Edison officials overseeing the plant’s decommissioning have set a target date of the end of 2032 to remove nearly every remnant of the generating station, which hugs the Southern California coastline at the northern tip of San Diego County in Camp Pendleton.
The operative word is “nearly” because, in all likelihood, the waste — also called spent fuel or used fuel — will stay behind for years to come, stranded until a long-term solution is reached on what to do with it.
Going back to the 1960s when the plant broke ground, anti-nuclear critics and Edison officials have not often seen eye-to-eye. But when it comes to the spent fuel, they are in complete agreement: Both sides want it off the premises as soon as possible.
“There’s no place to move it to,” said Allison McFarlane, a former chairwoman of the U.S. Nuclear Regulatory Commission. “Sorry, you might want to move it tomorrow but this is not magic. You can’t wave your wand and, poof, it’s gone.”
Although the used fuel at San Onofre is Edison’s responsibility, it’s ultimately supposed to be handed over to the federal government and the U.S. Department of Energy, as per the details of the 1982 Waste Policy Act passed by Congress.
But a repository for waste from nuclear sites across the country including San Onofre does not exist.
Million-year plan confounds feds
For decades, a site was proposed at Yucca Mountain in Nevada that was originally required to protect the environment from the release of radioactive isotopes for 10,000 years.
The limit was later increased to 1 million years, and the federal government spent $9 billion on the repository, located about 100 miles northwest of Las Vegas.
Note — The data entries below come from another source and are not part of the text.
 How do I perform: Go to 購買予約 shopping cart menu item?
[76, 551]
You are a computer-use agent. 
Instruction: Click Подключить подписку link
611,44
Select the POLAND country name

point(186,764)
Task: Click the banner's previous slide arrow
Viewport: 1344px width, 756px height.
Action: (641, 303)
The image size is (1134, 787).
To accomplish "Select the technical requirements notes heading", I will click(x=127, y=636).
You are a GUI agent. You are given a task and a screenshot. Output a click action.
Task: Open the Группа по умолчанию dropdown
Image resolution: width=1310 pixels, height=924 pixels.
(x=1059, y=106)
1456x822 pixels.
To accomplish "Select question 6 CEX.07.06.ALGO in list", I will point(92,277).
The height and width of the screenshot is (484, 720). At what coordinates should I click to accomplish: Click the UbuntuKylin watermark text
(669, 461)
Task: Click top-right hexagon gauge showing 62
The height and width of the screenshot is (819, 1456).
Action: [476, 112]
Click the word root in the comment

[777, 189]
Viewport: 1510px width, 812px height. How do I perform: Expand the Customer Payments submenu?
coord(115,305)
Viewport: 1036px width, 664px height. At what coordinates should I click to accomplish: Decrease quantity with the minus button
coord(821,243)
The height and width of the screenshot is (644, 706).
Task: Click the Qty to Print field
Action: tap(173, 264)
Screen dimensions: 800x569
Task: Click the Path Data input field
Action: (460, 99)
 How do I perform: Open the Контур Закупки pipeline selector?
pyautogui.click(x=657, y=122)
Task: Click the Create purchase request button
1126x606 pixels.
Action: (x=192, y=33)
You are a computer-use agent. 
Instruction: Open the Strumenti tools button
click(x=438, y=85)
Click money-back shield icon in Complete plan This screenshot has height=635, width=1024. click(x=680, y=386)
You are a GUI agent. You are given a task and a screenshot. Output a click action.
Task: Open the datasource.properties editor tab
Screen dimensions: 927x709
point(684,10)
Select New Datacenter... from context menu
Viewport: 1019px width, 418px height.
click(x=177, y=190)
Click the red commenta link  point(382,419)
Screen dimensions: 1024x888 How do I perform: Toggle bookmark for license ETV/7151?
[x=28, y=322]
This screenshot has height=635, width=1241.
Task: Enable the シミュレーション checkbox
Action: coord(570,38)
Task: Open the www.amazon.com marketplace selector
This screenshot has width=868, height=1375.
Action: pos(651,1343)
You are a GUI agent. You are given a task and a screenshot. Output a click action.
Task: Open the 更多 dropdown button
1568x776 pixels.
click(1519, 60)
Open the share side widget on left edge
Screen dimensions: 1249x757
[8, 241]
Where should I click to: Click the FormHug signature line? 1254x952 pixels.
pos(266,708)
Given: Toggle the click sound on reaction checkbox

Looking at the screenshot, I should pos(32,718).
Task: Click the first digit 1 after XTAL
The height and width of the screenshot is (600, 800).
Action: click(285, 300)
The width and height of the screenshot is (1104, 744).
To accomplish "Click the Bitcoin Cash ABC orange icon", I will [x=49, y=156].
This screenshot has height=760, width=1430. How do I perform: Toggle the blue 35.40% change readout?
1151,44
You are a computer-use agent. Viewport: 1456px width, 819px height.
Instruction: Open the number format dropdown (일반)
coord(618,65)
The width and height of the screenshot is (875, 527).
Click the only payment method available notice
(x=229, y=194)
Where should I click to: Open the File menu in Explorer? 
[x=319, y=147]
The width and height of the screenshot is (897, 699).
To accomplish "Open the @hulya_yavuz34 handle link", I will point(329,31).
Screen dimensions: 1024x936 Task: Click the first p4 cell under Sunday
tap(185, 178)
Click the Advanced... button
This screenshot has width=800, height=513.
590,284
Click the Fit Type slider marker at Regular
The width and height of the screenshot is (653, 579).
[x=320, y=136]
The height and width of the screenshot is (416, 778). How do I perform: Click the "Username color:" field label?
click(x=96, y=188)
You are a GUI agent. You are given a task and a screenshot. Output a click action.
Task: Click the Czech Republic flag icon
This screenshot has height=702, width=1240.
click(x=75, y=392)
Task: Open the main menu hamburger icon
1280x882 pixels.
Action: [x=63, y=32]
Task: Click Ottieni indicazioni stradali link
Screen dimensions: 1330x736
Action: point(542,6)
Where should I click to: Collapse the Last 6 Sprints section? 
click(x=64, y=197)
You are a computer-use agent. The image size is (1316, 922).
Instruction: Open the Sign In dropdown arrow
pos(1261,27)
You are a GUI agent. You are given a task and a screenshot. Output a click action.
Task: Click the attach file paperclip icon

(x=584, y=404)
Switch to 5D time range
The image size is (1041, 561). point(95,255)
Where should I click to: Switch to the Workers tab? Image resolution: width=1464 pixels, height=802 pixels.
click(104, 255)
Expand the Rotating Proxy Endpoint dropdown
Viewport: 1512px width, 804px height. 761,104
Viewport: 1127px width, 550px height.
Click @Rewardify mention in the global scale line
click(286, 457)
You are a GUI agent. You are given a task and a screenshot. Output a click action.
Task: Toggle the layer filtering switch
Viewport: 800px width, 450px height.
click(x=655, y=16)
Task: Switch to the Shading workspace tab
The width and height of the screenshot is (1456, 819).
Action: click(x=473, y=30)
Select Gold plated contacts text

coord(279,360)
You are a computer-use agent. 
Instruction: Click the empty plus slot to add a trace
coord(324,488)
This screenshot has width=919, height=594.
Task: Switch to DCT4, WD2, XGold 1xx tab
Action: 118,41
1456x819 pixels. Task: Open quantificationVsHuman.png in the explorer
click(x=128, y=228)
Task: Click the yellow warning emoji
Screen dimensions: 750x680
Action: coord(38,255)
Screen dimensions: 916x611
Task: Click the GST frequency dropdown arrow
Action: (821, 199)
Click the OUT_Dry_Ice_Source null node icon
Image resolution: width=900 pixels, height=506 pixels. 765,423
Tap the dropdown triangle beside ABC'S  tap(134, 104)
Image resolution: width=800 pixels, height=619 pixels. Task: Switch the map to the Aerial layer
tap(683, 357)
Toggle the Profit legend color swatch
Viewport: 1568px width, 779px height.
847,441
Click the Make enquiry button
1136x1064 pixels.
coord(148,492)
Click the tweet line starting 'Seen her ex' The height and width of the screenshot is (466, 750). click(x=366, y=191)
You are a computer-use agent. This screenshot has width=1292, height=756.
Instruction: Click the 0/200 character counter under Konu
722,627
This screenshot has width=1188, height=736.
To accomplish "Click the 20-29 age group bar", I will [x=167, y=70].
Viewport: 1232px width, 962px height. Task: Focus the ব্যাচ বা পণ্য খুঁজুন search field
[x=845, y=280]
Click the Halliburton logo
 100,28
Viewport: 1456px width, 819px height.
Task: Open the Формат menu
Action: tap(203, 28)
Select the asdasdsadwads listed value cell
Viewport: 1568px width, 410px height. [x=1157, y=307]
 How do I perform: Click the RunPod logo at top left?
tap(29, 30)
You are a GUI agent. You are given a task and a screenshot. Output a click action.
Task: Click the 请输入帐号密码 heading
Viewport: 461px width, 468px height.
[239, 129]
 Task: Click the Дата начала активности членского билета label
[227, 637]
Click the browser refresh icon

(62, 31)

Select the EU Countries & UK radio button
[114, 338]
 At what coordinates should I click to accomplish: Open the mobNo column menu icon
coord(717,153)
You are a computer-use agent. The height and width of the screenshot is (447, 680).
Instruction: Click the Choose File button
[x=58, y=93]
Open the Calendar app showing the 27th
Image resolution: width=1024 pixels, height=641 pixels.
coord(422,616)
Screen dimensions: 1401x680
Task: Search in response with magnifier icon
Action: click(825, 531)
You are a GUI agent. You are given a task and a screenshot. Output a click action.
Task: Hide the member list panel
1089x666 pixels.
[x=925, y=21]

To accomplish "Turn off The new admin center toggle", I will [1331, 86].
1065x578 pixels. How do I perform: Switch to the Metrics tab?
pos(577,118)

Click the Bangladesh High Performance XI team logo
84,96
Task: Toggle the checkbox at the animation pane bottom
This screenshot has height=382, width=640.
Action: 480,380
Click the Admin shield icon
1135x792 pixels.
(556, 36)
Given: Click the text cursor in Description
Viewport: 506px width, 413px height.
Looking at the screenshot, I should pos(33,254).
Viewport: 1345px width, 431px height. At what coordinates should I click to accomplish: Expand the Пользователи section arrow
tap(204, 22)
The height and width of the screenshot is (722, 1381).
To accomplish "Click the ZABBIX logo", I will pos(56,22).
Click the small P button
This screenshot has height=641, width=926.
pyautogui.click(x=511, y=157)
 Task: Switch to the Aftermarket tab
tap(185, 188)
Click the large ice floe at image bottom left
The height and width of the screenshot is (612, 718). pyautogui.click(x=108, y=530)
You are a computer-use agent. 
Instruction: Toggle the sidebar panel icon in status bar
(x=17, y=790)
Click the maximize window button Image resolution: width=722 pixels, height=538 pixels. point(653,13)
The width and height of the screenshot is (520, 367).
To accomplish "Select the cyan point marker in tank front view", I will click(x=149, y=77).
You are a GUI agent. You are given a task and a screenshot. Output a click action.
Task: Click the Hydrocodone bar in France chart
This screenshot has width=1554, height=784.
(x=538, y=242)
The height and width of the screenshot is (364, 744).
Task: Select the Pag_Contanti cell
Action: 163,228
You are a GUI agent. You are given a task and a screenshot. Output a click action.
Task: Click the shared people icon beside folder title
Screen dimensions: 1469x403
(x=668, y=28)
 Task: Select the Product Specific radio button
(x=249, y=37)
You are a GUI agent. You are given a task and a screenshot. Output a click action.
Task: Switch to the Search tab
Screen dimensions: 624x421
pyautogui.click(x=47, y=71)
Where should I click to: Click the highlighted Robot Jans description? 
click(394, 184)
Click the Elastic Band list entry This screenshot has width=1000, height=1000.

Yucca Mountain was scheduled to open in 2017.
From pool to cask
Roughly two-thirds of the spent fuel at San Onofre is sitting in what’s called “wet storage” pools and one-third is in what’s called “dry cask storage.”
Even after fuel rods in a nuclear reactor are used up, they are still highly radioactive and can generate heat for decades.
The fuel assemblies are moved into pools of water to cool. At San Onofre, the rods in wet storage are placed in a concrete structure 40 feet deep that is lined with steel and filled with water.
Palmisano said he expects by 2019 a complete transfer of all the fuel to dry casks — concrete-encased steel canisters — on the premises.
A new installation is being built to house 73 canisters, just in front of dry-cask canisters already on site.
The oldest fuel is packed in 17 canisters from the Unit 1 reactor that hasn’t been in operation since 1992.
But Palmisano said some of those canisters cannot be shipped out until 2029 or 2030 at the earliest because the fuel rods were encased in stainless steel, the technology of the time. That fuel needs to decay for 38 years before transportation.